# Is there a flow chart for the Rocky



## Pikedaddy (Jul 20, 2005)

I cant find a flow chart anywhere on the web for the Rocky river .Is there one somewhere?


----------



## gstrick27 (Apr 14, 2004)

not exactly sure where the rocky is but this site has flow charts for most major rivers in ohio or pretty much any other state.

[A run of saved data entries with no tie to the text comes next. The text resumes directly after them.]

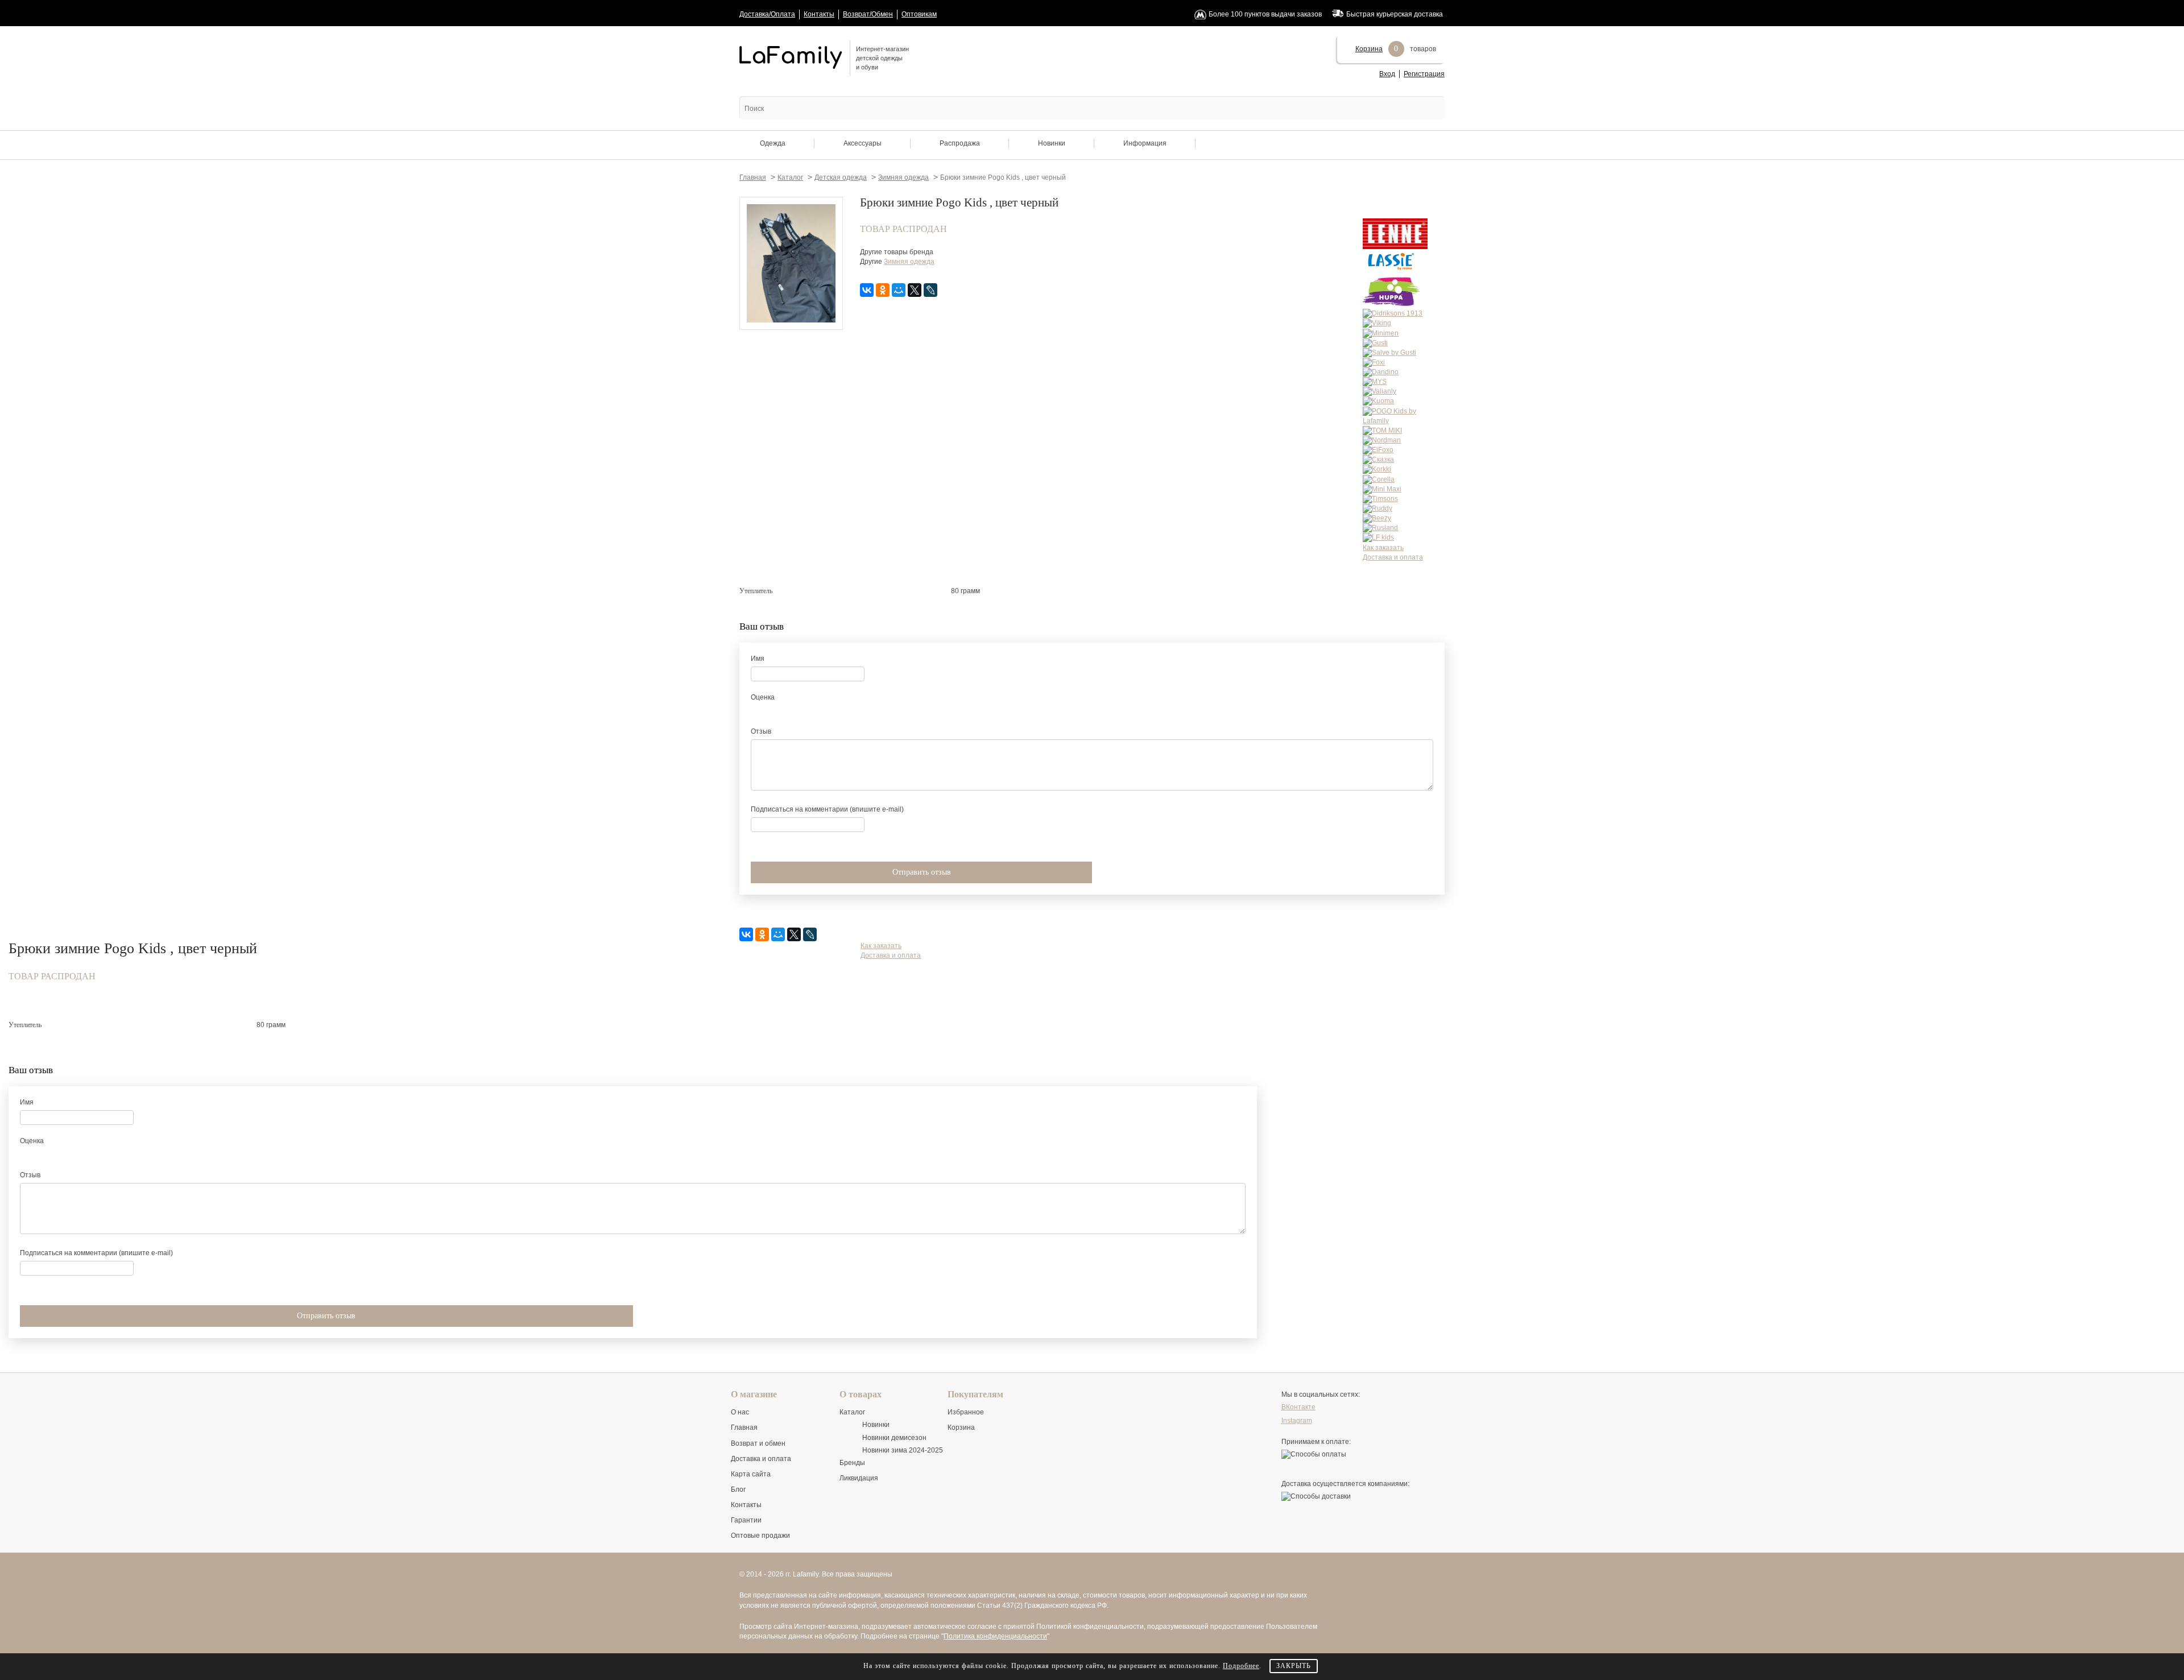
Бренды (852, 1463)
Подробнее (1241, 1666)
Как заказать (1383, 548)
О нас (740, 1412)
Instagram (1296, 1421)
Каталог (852, 1412)
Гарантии (746, 1520)
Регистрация (1424, 74)
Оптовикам (919, 14)
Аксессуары (862, 143)
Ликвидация (858, 1478)
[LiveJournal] (930, 290)
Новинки (1051, 143)
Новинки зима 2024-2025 (902, 1450)
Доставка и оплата (1393, 557)
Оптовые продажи (760, 1536)
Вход (1387, 74)
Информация (1145, 143)
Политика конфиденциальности (995, 1636)
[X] (914, 290)
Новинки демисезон (894, 1438)
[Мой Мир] (898, 290)
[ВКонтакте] (867, 290)
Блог (738, 1489)
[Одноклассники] (883, 290)
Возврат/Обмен (868, 14)
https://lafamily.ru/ (790, 57)
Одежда (772, 143)
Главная (744, 1427)
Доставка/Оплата (767, 14)
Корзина (1369, 49)
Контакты (819, 14)
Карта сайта (751, 1474)
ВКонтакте (1298, 1407)
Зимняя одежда (909, 262)
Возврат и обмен (758, 1443)
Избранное (966, 1412)
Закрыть (1293, 1666)
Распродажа (960, 143)
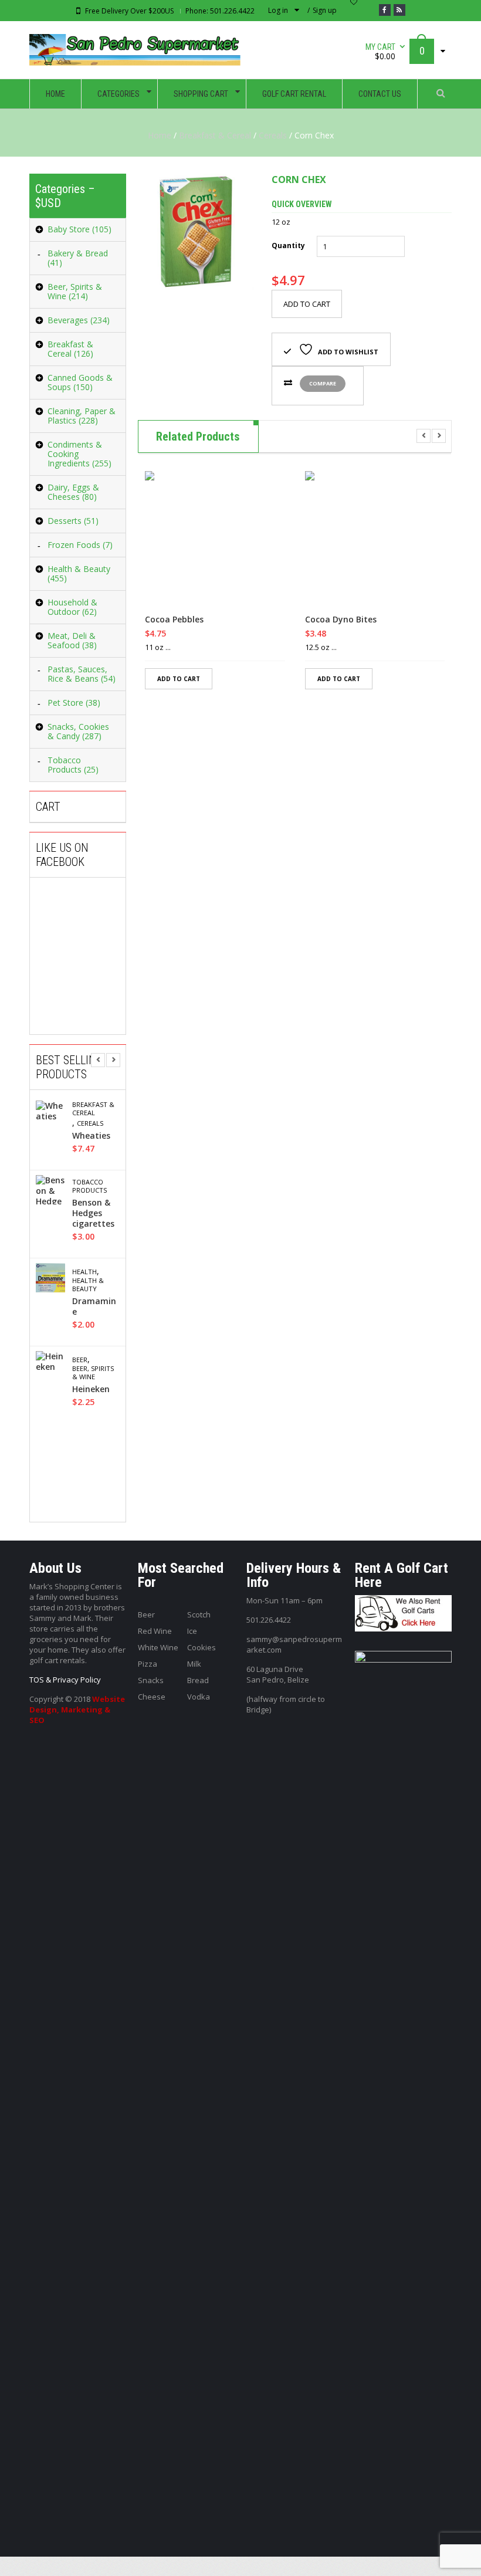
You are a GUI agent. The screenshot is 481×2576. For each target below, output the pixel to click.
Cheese (151, 1696)
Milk (194, 1663)
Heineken (91, 1389)
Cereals (273, 135)
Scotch (199, 1614)
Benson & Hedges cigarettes (93, 1213)
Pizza (147, 1663)
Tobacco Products (89, 1186)
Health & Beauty (88, 1285)
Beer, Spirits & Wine (93, 1373)
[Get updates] (399, 10)
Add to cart (306, 304)
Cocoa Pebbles (174, 619)
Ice (192, 1631)
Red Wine (155, 1631)
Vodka (198, 1696)
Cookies (201, 1647)
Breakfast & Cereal (215, 135)
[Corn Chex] (196, 232)
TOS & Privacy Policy (65, 1679)
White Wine (158, 1647)
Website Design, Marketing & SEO (77, 1709)
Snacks (151, 1680)
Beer (79, 1360)
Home (159, 135)
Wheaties (91, 1135)
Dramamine (94, 1306)
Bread (198, 1680)
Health (84, 1272)
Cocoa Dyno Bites (341, 619)
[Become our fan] (385, 10)
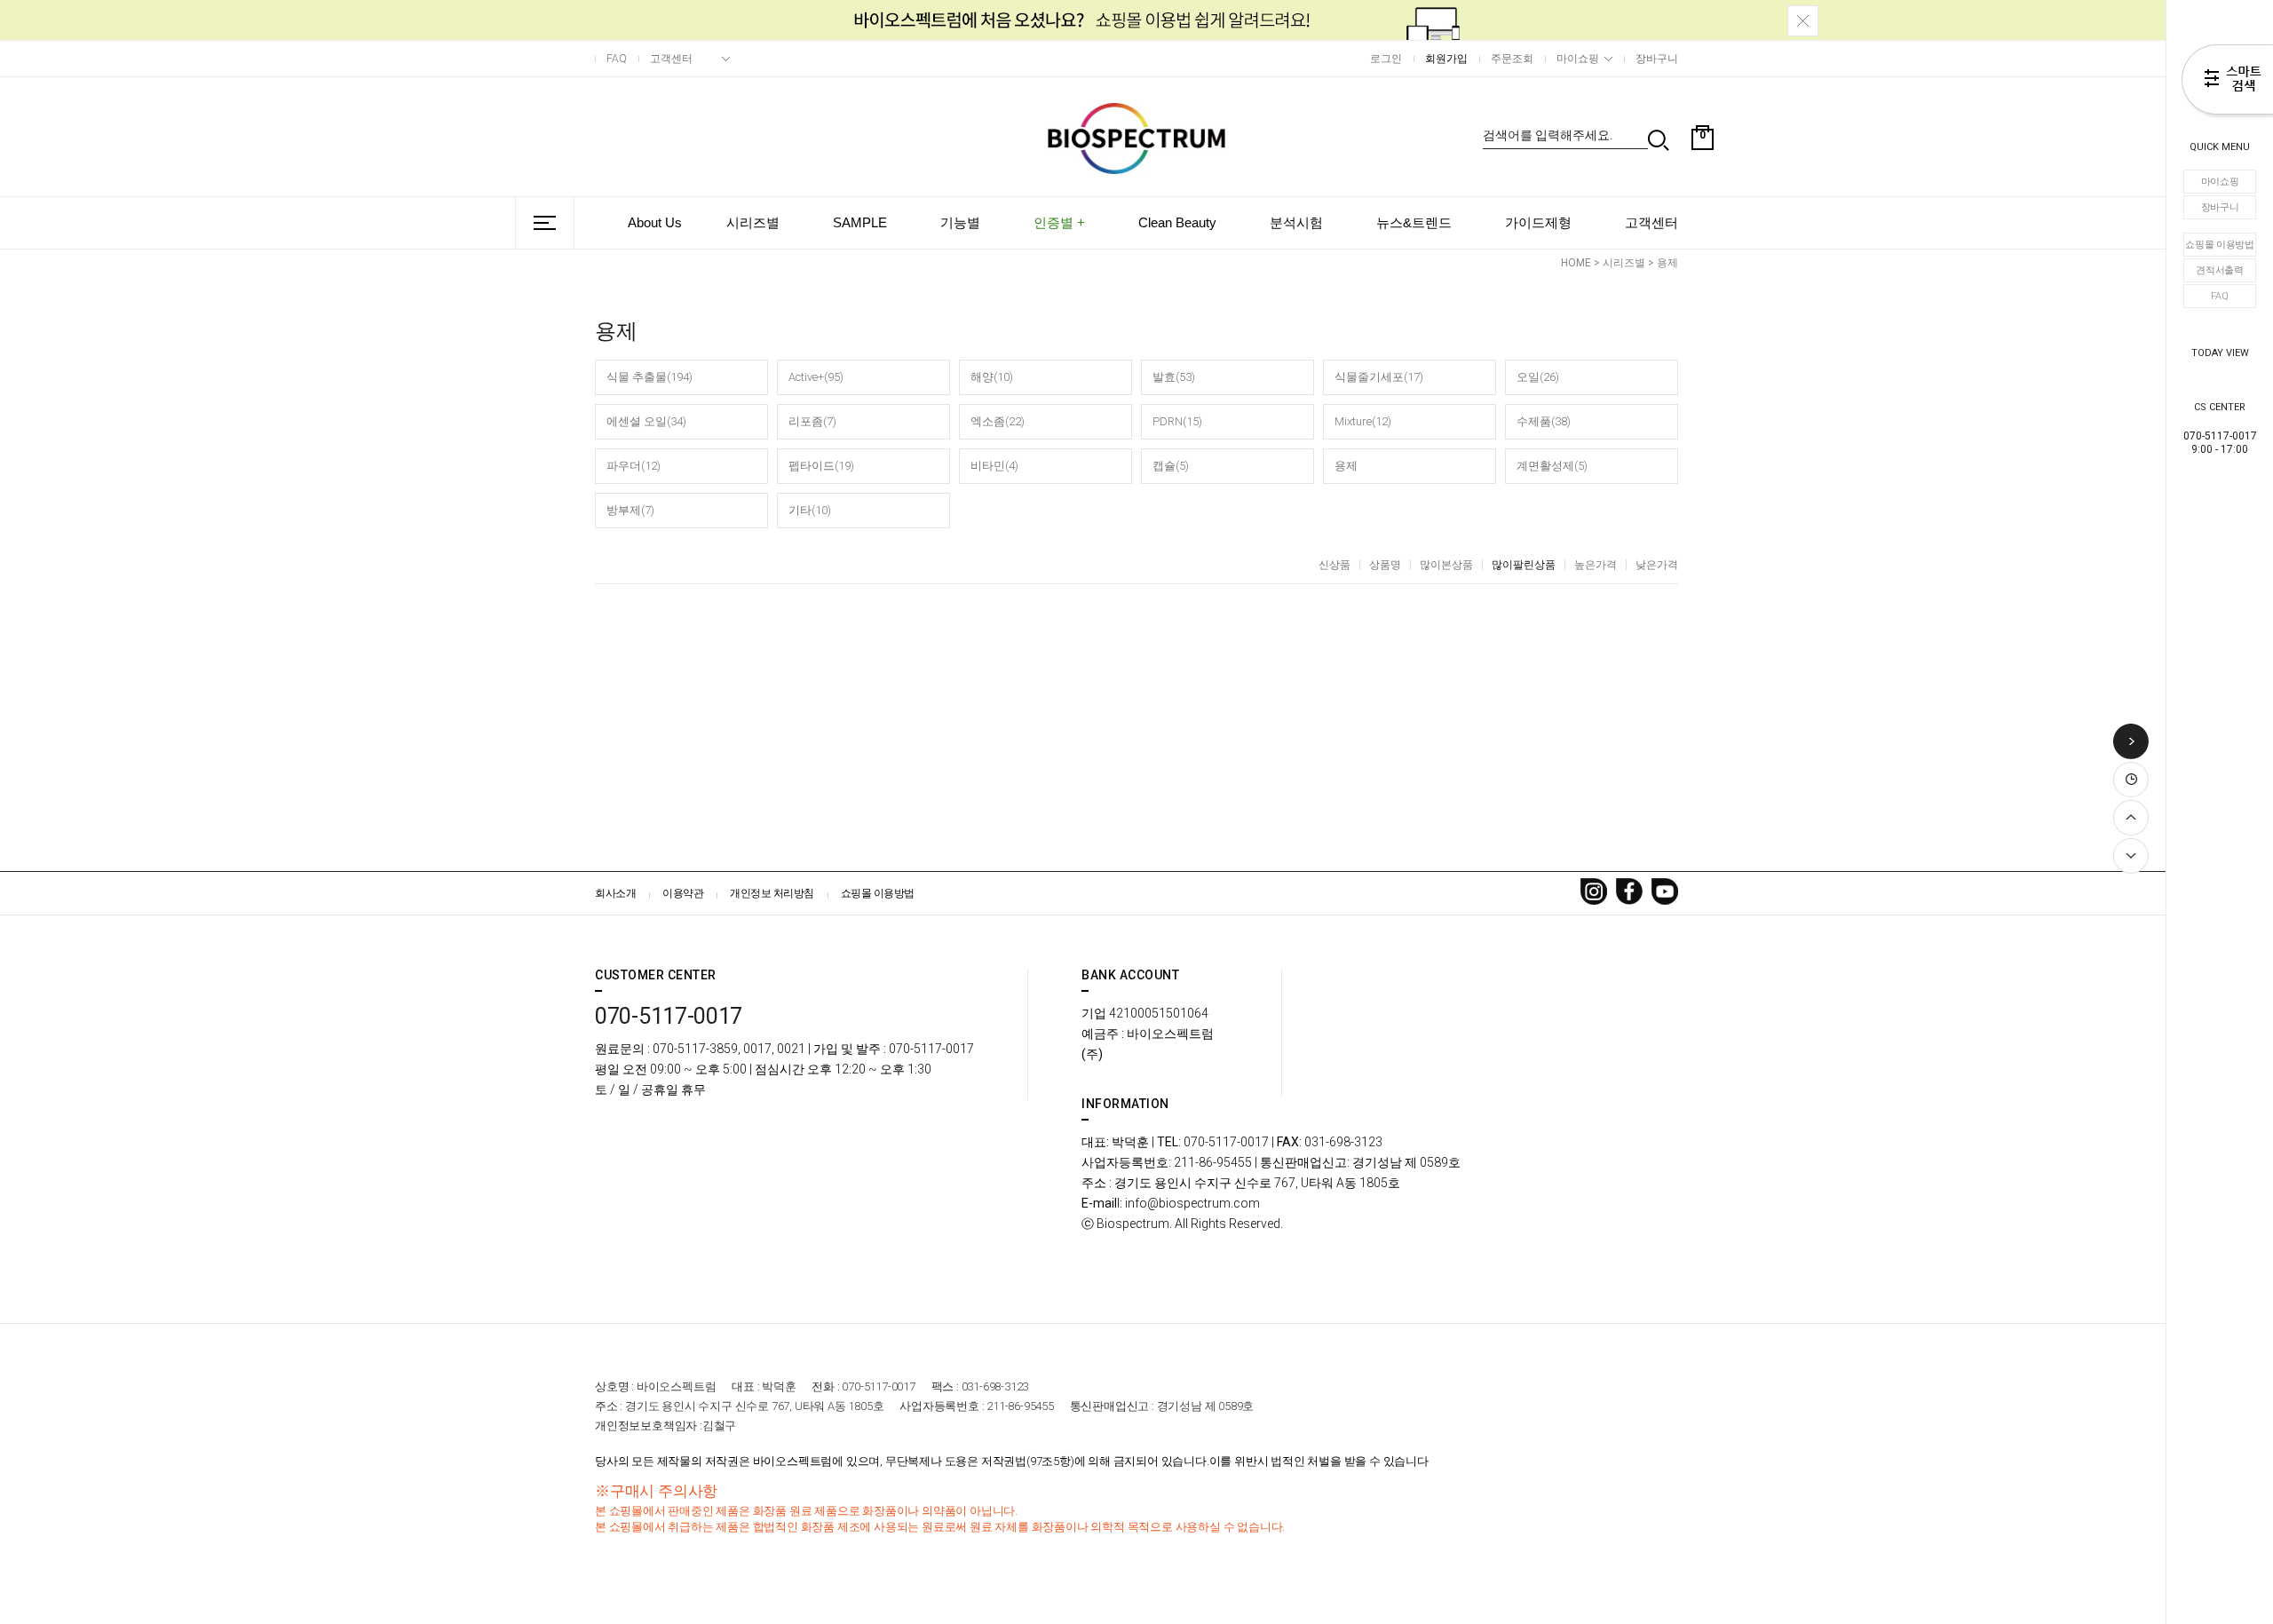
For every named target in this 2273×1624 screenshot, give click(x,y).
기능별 (960, 222)
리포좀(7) (812, 421)
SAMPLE (860, 222)
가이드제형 (1538, 222)
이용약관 (682, 893)
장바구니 (2220, 207)
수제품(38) (1544, 421)
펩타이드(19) (821, 465)
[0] (1702, 181)
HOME (1576, 263)
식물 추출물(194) (649, 377)
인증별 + (1059, 222)
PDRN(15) (1177, 421)
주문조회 (1512, 58)
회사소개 (615, 893)
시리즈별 (753, 222)
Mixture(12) (1362, 421)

http://water.usgs.gov/cgi-bin/waterwatch?state=oh&map_type=flood&web_type=map


----------



## archman (Apr 30, 2004)

There's no flow chart for the Rocky.


----------



## Steel Cranium (Aug 22, 2005)

Here's how I estimate conditions:

Check out flow for the black river (http://waterdata.usgs.gov/oh/nwis/uv?04200500). This provides an estimate for the west branch of the rocky, since it generally shares the same watershed. The lower cuyahoga (http://waterdata.usgs.gov/oh/nwis/u...065,00060,00010) and tinker's creek (http://waterdata.usgs.gov/oh/nwis/u...065,00060,00010) will provide a guess on the east branch.

Neighborhood precipitation amounts can be found in http://www.afws.net/data/oh/Cuyahoga.HTM (Berea and Fairview Park, east branch/main stem) and http://www.afws.net/data/oh/Medina.HTM (Granger and York, west branch).


----------